Throughout the life of a flowing well, a variety of systems can (and often will) be used. Sometimes these mechanical lifts are used in sequence, on more than one occasion, or even in conjunction with one another. In most oil field cases, there are four common artificial lift types used; these include:

  • Electric Submersible Pump – a pump located at the base of the well, and powered by electricity from the surface.
  • Gas Lift– a type of artificial lift where natural gas is injected into the tubing at specific intervals to help lighten the weight of the fluid, and thus progress upward towards the surface.
  • Hydraulic Lift – contains a hydraulic pump powered by oil or water that is pumped down into the well.
  • Mechanical Lift– a lift operated by an engine or motor located on the surface.

While all four systems have their own distinct advantages and disadvantages; lease pumpers tend to use mechanical lifts more often than other options.

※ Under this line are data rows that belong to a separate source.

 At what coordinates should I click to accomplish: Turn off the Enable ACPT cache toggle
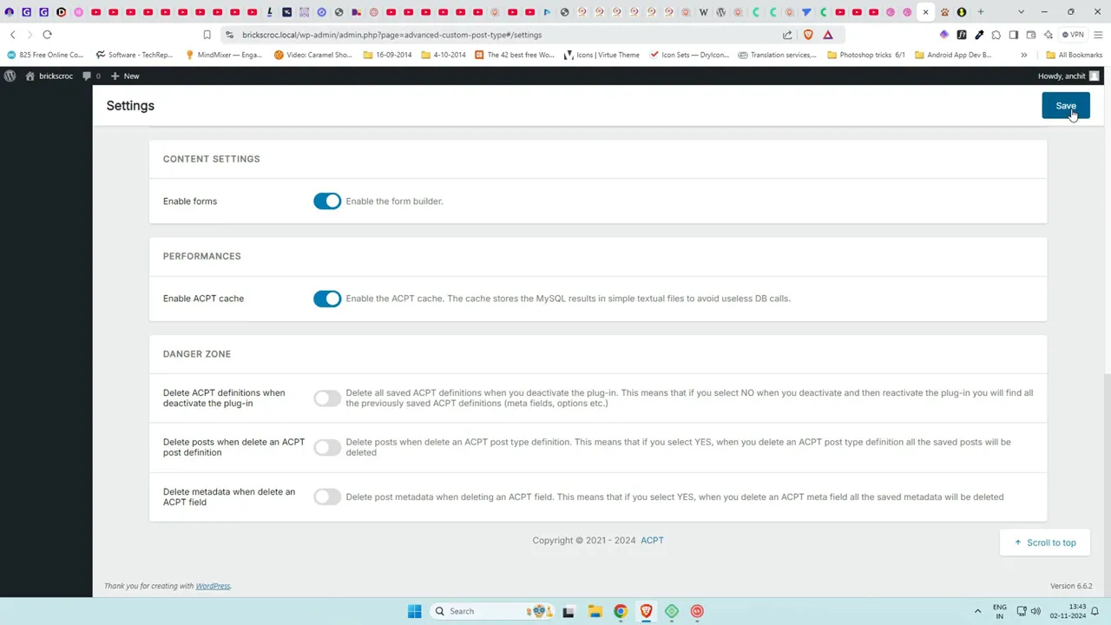[327, 298]
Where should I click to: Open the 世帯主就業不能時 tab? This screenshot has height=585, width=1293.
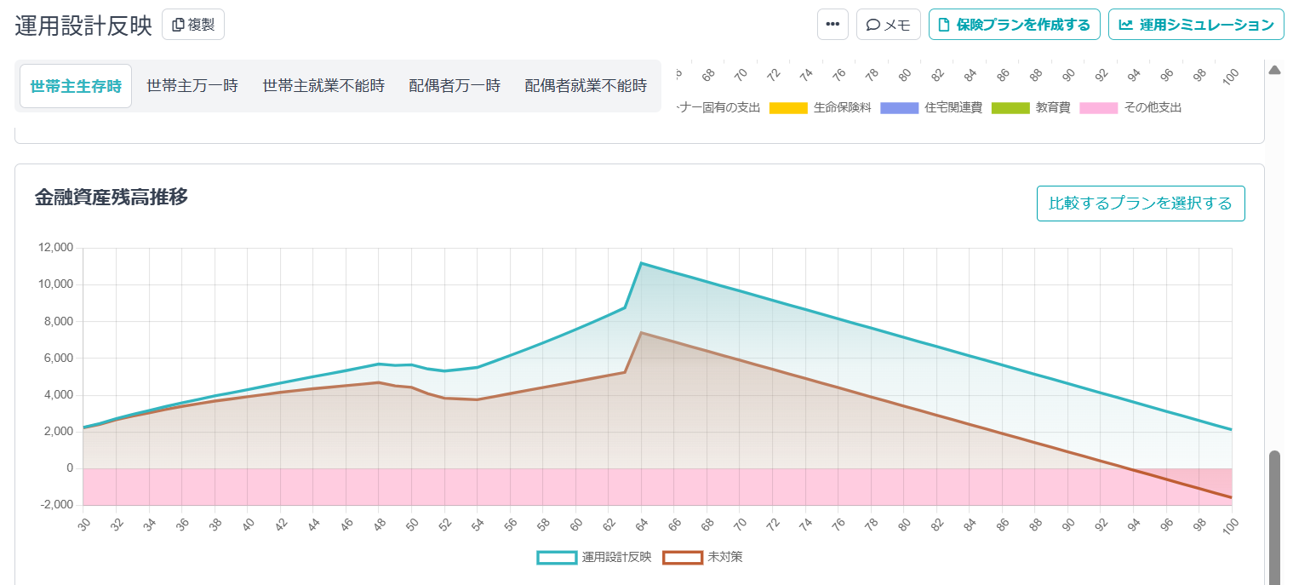coord(323,86)
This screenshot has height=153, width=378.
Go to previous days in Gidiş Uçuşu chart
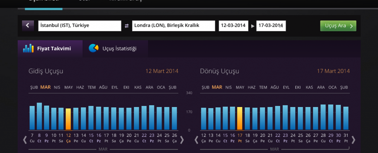(x=25, y=139)
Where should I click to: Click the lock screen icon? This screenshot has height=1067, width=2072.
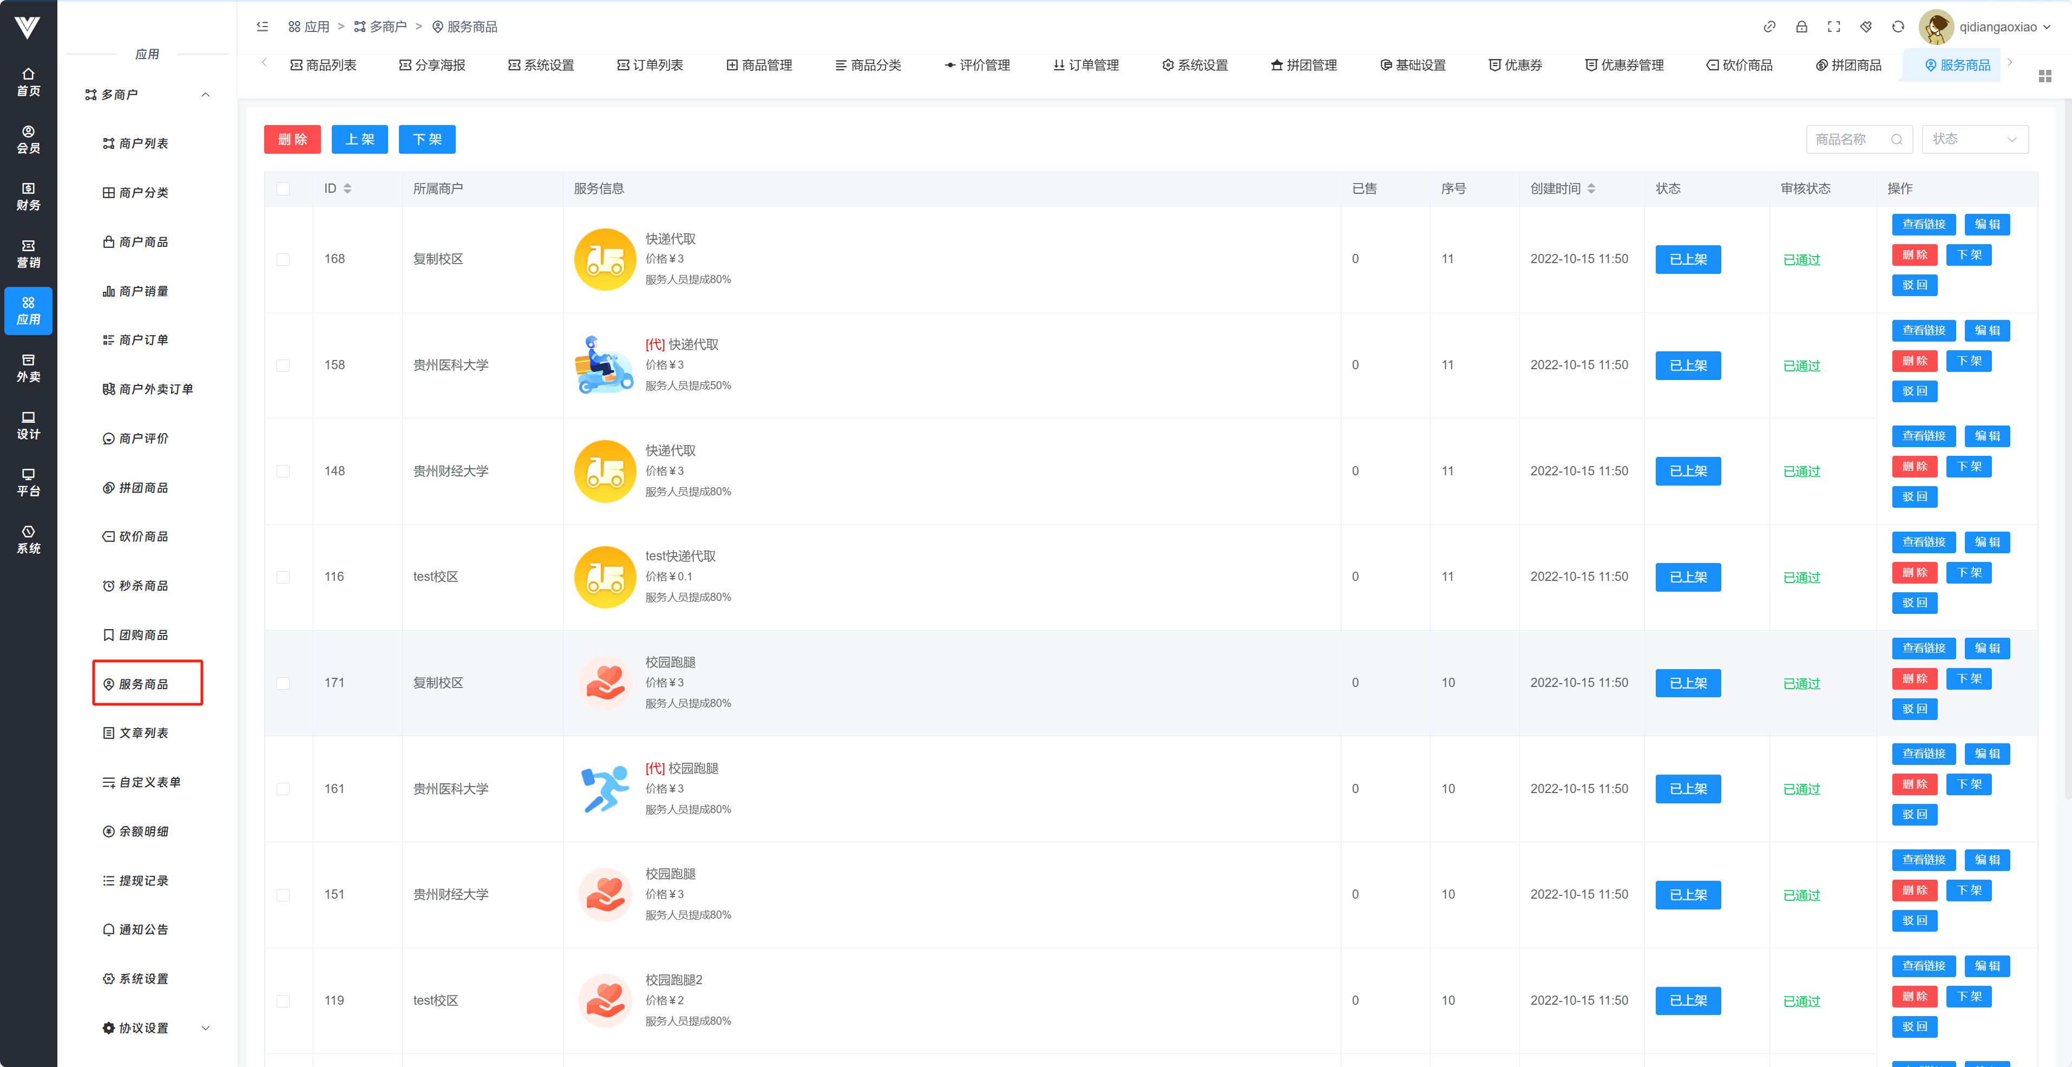(1801, 27)
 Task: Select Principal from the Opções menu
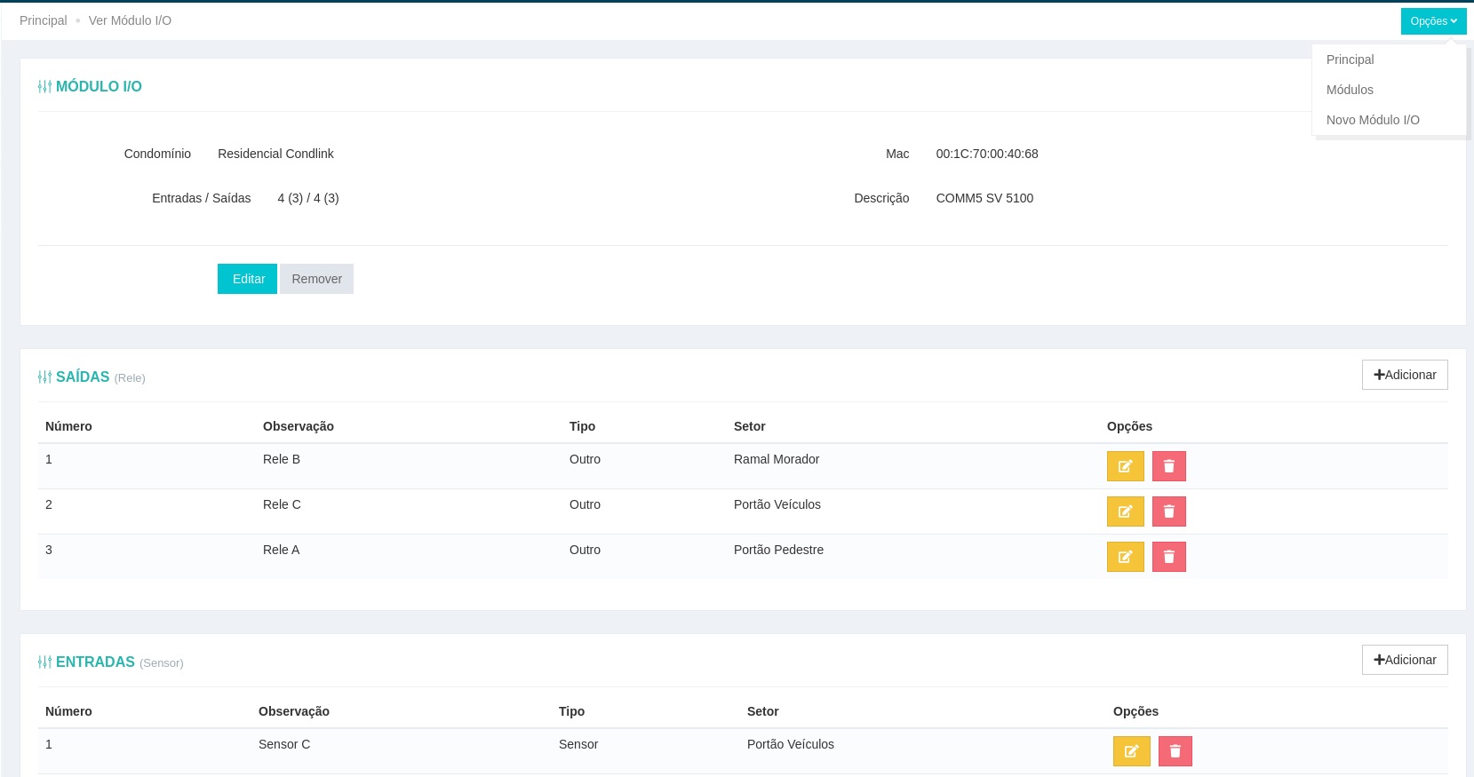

To understand a little more about the pump operations of this device, make sure you grasp these important areas.

Mechanical Lifts


The Basics of Mechanical Lifts

Mechanical pumping units use the same operating principles as a water well (that contains a standing and traveling ball at the bottom, a string of sucker rods, a power source at the top/surface) or windmill to function. These systems are sometimes referred to as rod pumping units, and utilize an up and down reciprocating motion.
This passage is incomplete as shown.